### Task
A complete answer lists every line of the entries below where the string "icon" appears.

--- Material for the task ---

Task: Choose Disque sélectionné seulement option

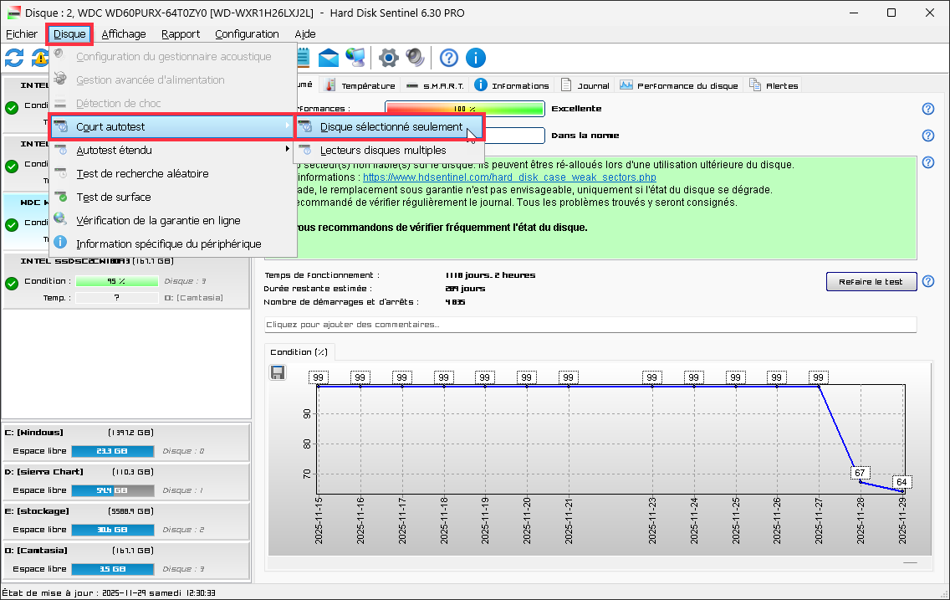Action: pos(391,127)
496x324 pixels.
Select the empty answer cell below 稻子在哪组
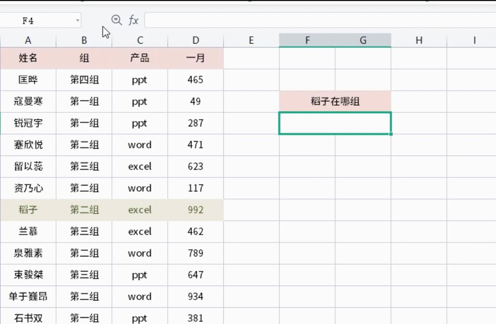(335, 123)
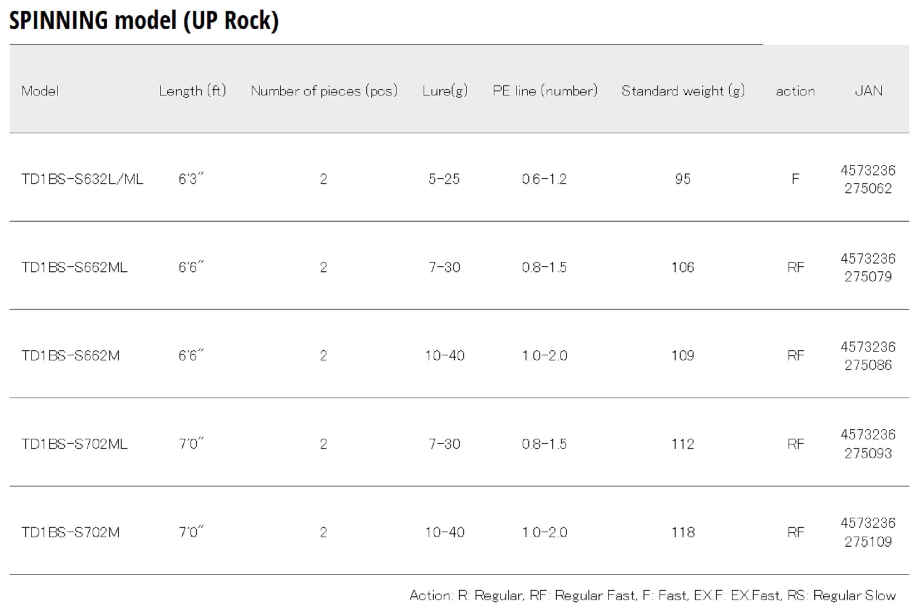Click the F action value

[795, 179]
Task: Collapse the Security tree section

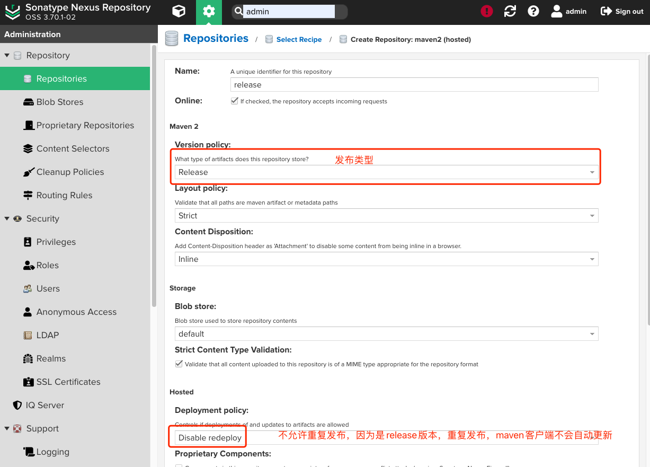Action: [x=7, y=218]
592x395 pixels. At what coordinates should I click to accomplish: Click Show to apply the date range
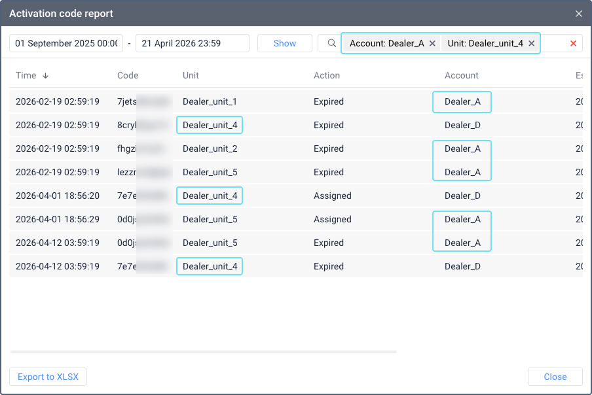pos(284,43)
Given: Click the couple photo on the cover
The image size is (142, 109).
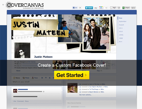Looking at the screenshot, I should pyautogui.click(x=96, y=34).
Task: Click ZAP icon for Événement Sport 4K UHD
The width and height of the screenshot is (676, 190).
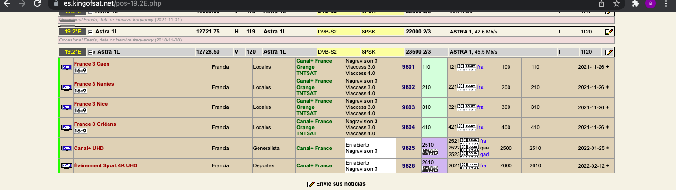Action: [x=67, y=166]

---
--- Material for the task ---

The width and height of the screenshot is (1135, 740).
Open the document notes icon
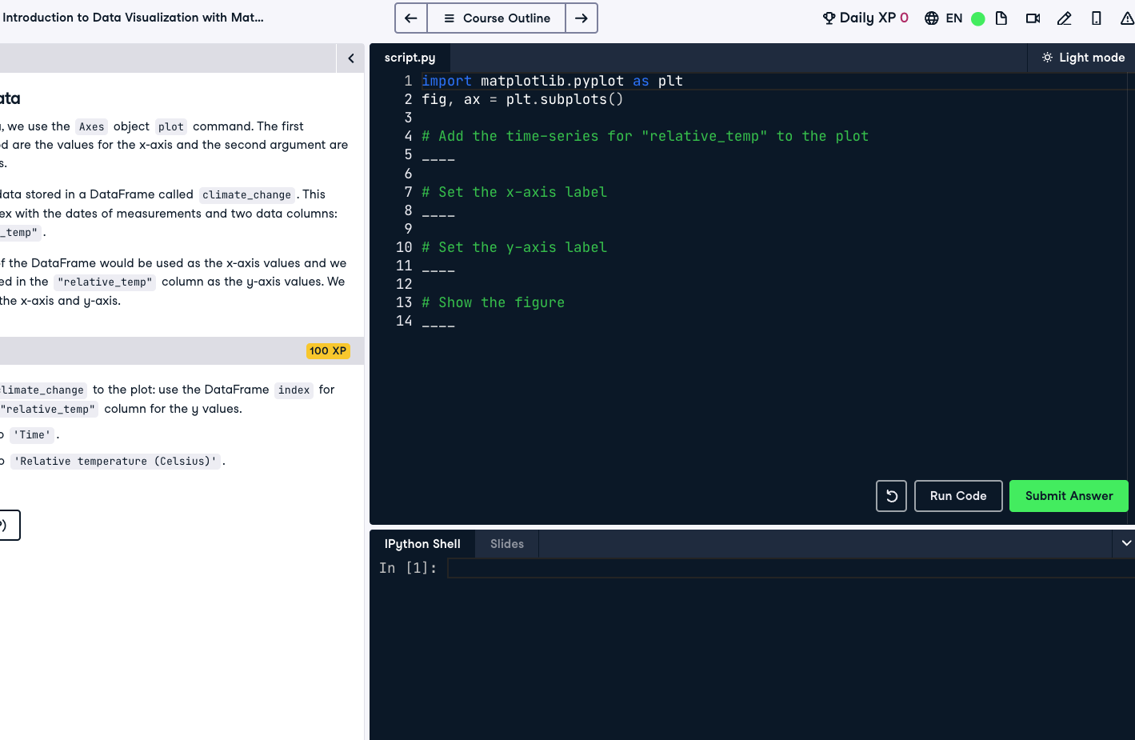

---

### Answer to this problem
Task: Click ZAP icon for Événement Sport 4K UHD
Open the document notes icon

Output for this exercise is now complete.